= TASK DATA =
★ ★ ★ ★

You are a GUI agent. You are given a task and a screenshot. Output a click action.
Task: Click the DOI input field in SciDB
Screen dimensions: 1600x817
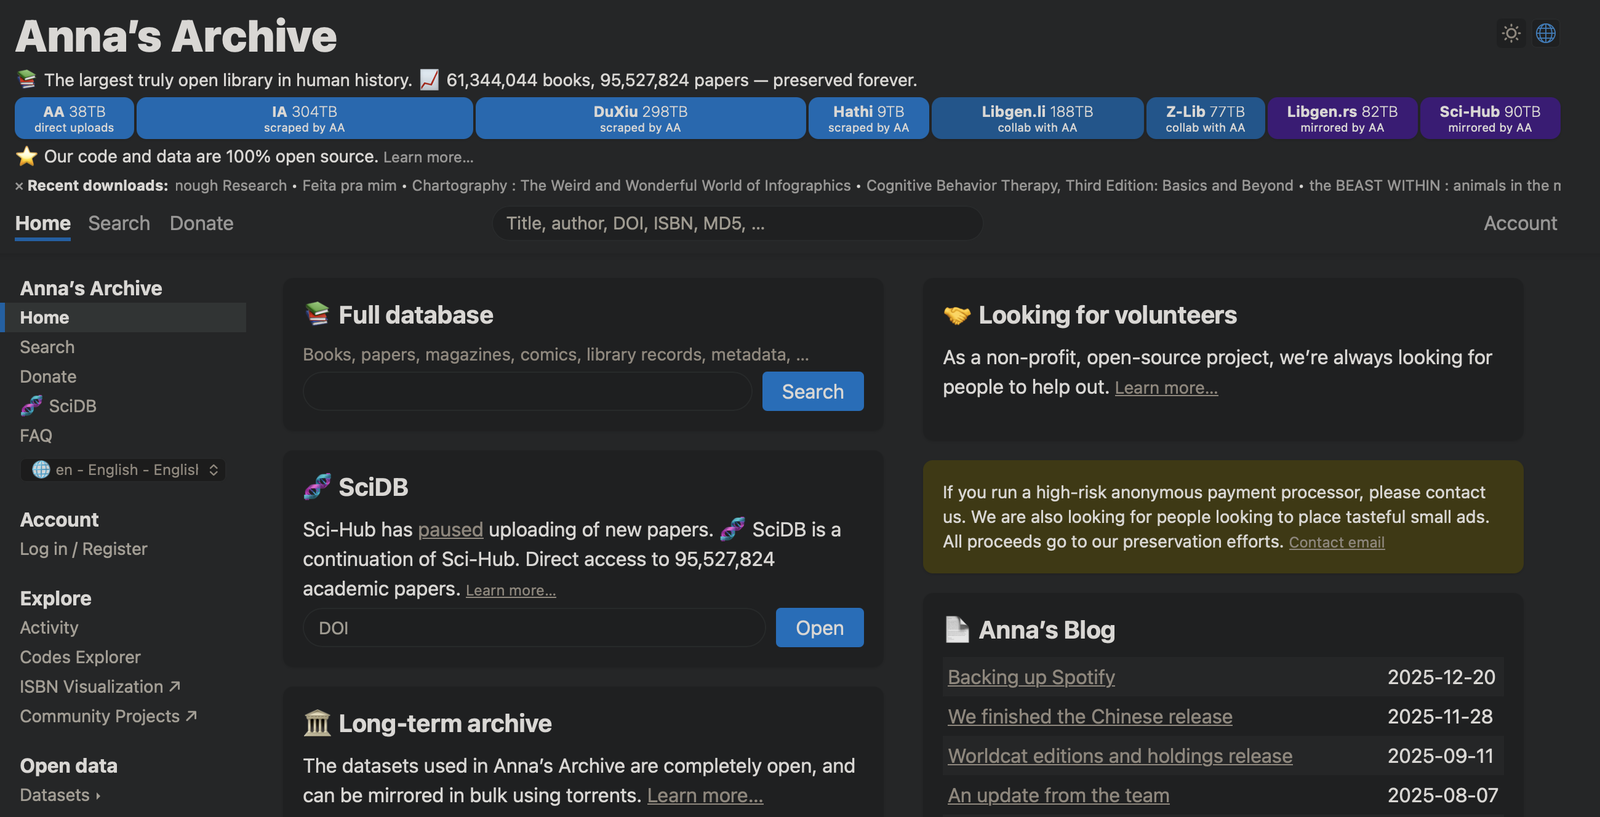click(534, 628)
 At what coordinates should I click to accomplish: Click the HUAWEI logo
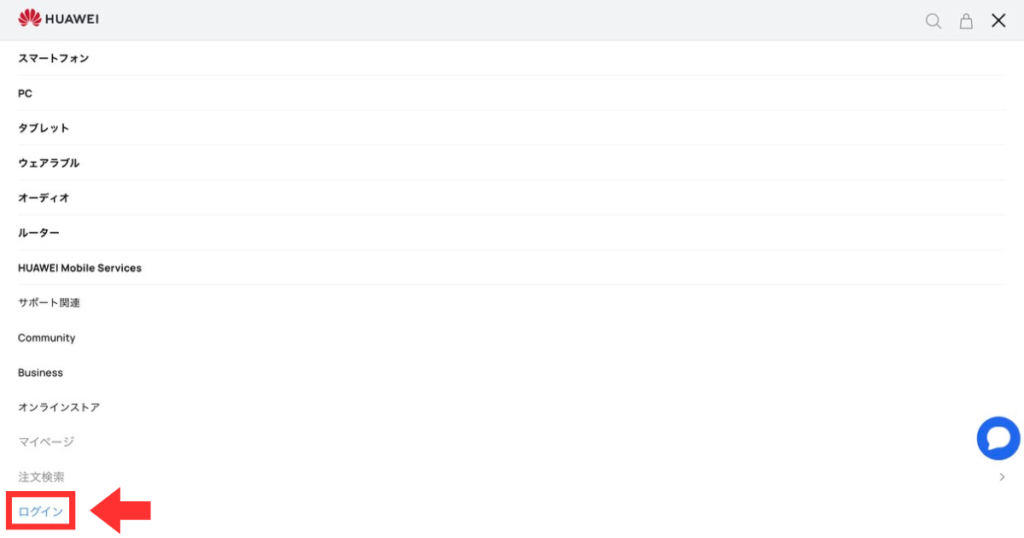click(58, 18)
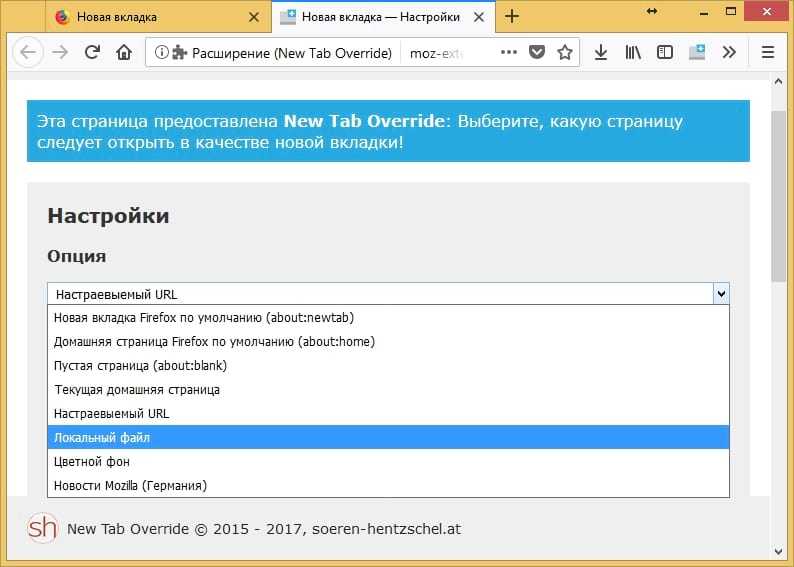Click New Tab Override toolbar extension icon
Image resolution: width=794 pixels, height=567 pixels.
tap(697, 52)
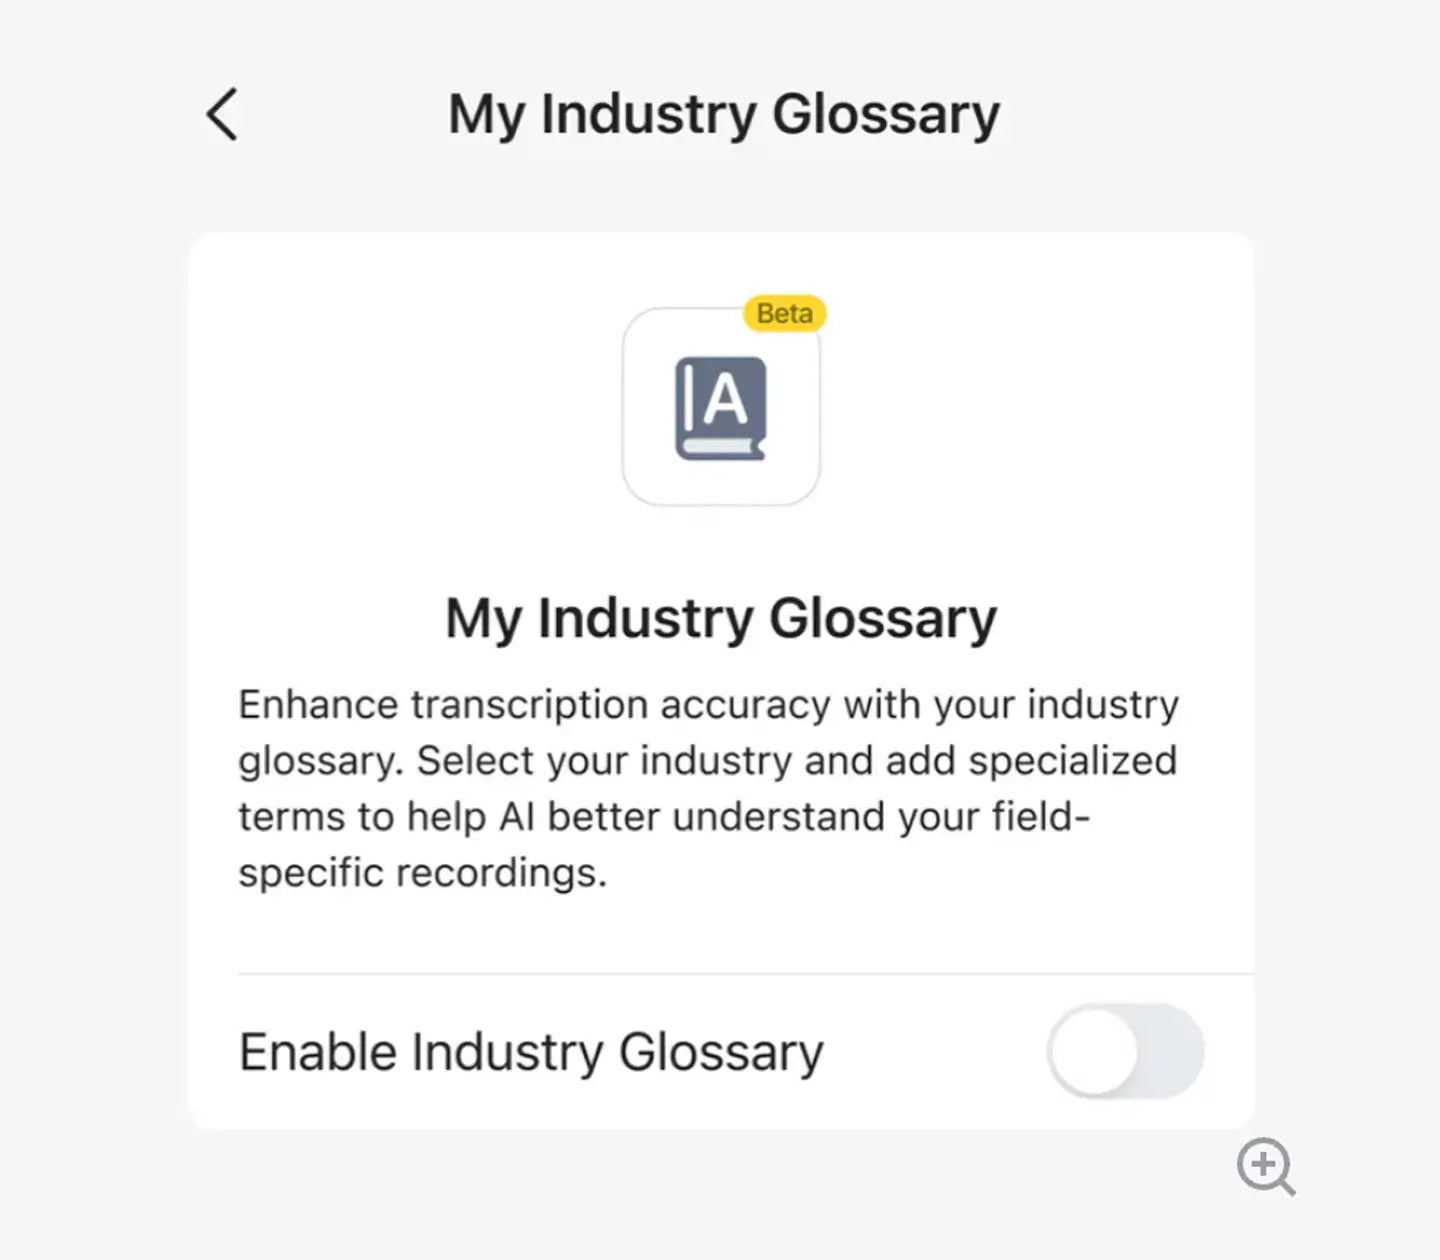Enable the Industry Glossary toggle switch
The height and width of the screenshot is (1260, 1440).
(x=1125, y=1052)
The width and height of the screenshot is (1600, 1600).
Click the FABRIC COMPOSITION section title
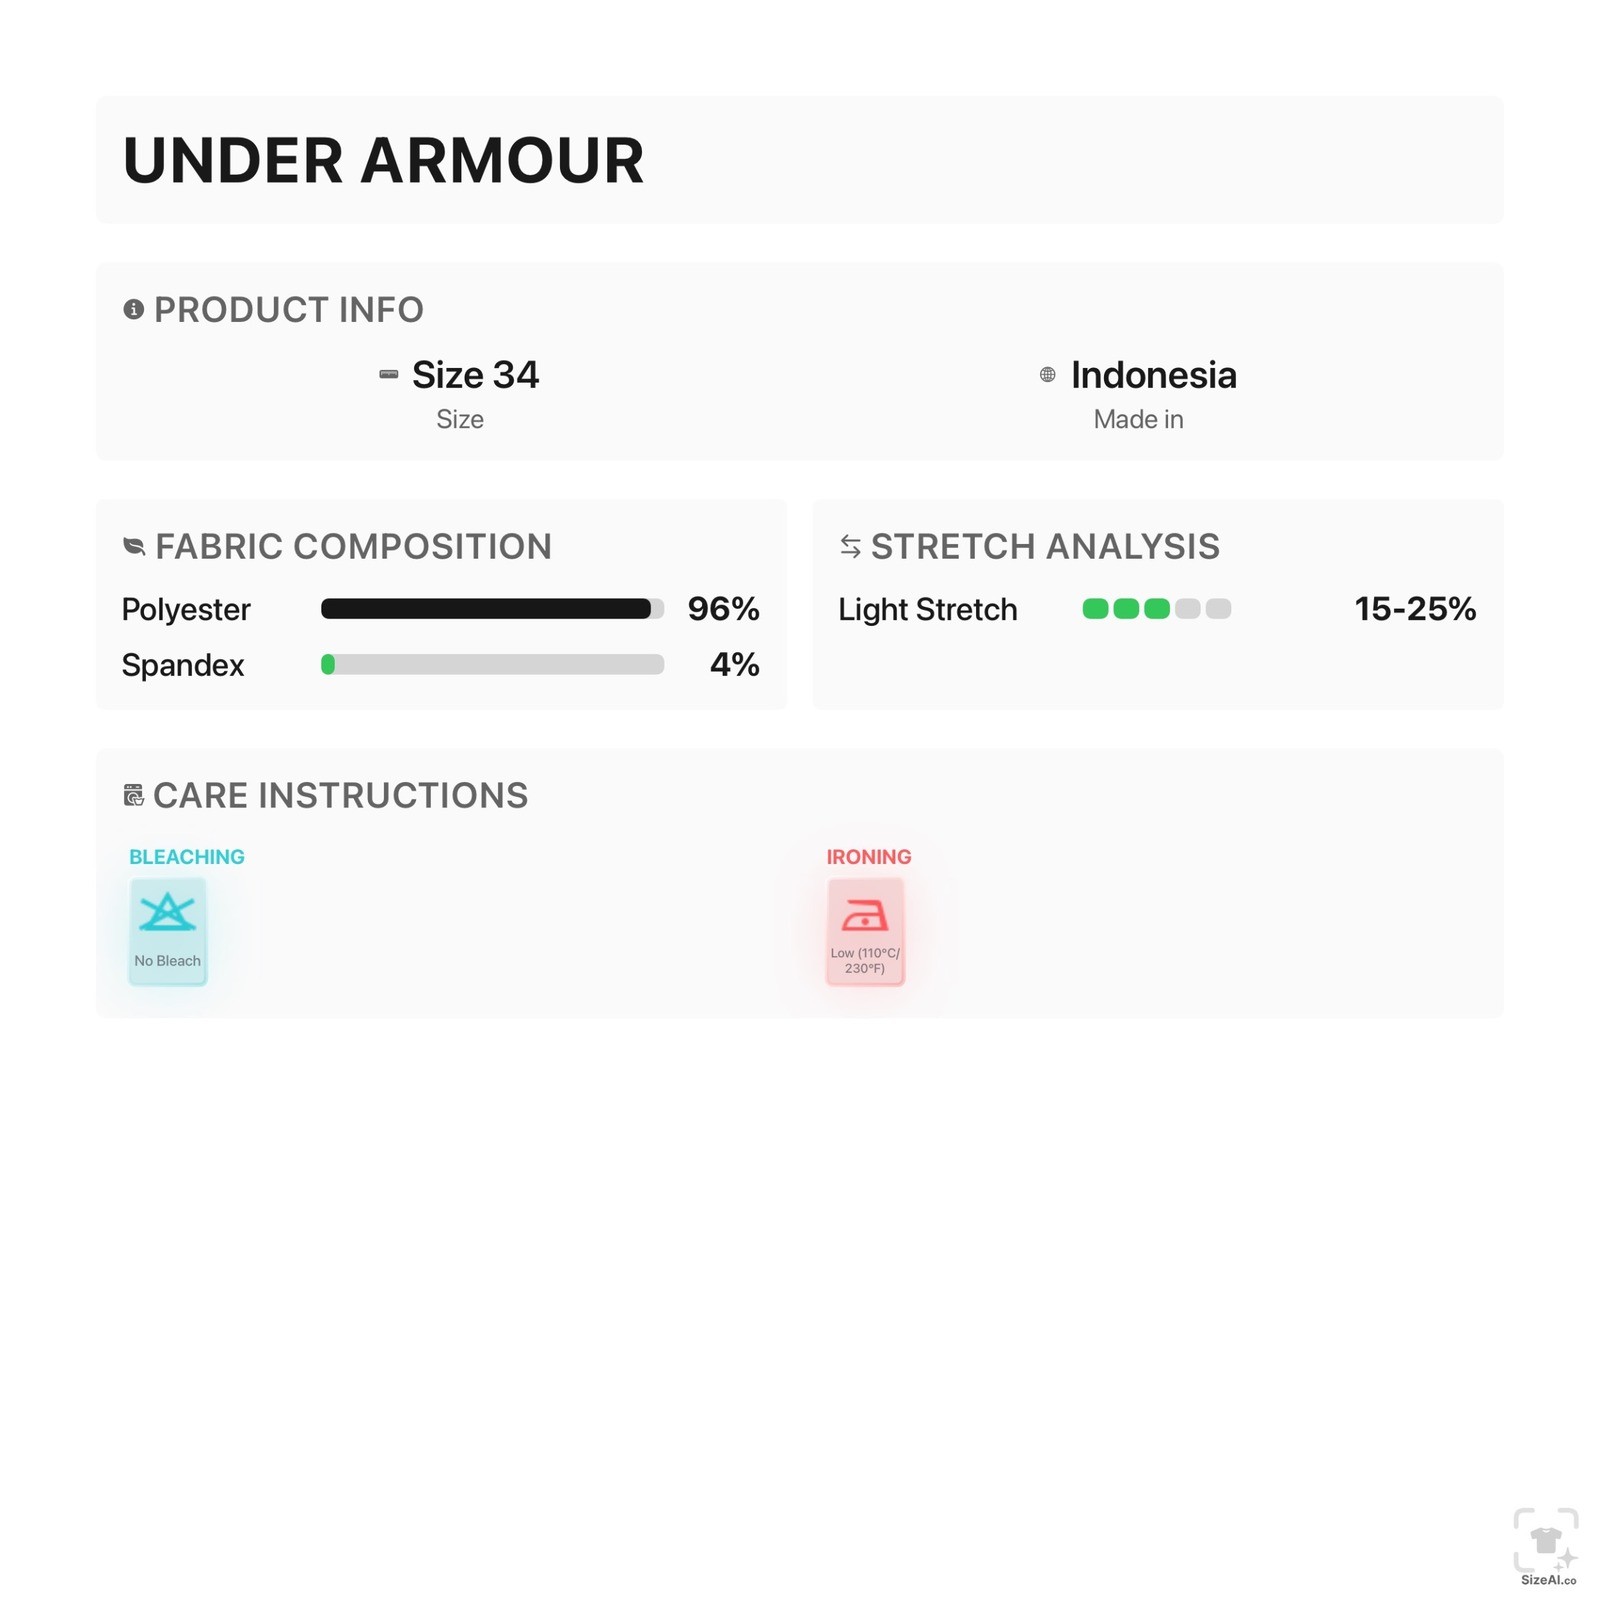(x=353, y=546)
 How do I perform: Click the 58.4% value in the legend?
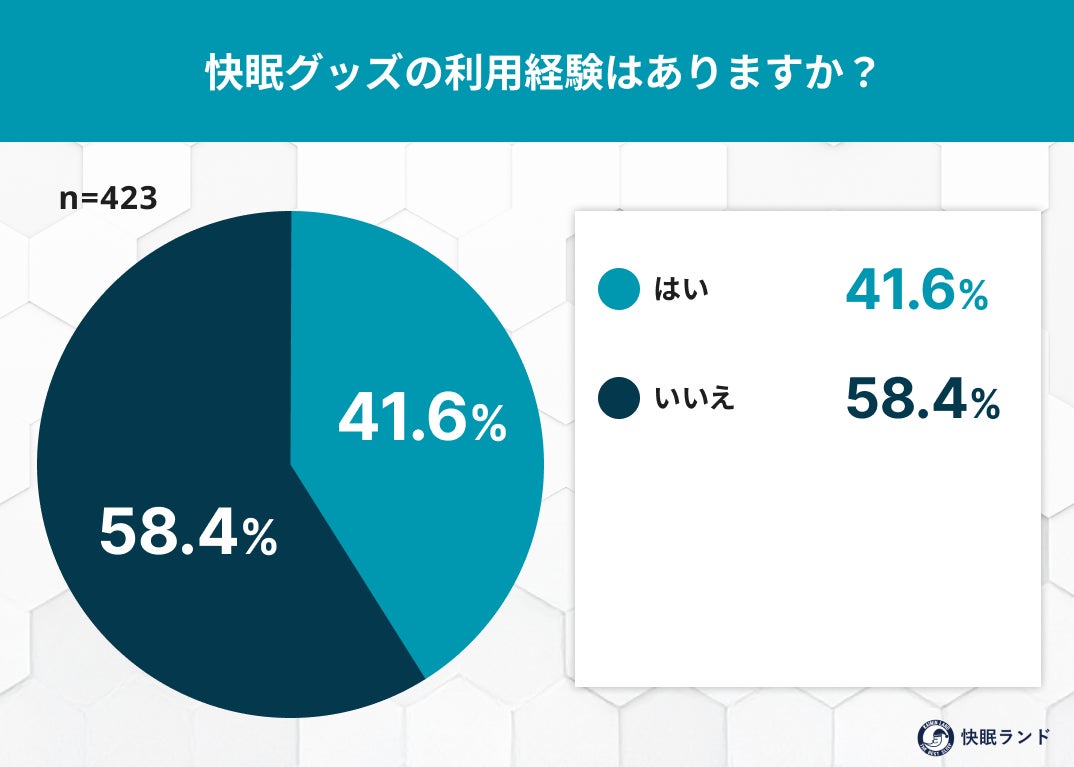pyautogui.click(x=922, y=399)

★ ★ ★ ★

= PROMPT =
Reproduce exactly, with every picture left out, the lines from the one that contains "The width and" to the final line of the records above.

= TASK RESULT =
The width and height of the screenshot is (1600, 1600).
Click the FABRIC COMPOSITION section title
(x=353, y=546)
 How do I perform: Click the 58.4% value in the legend?
pyautogui.click(x=922, y=399)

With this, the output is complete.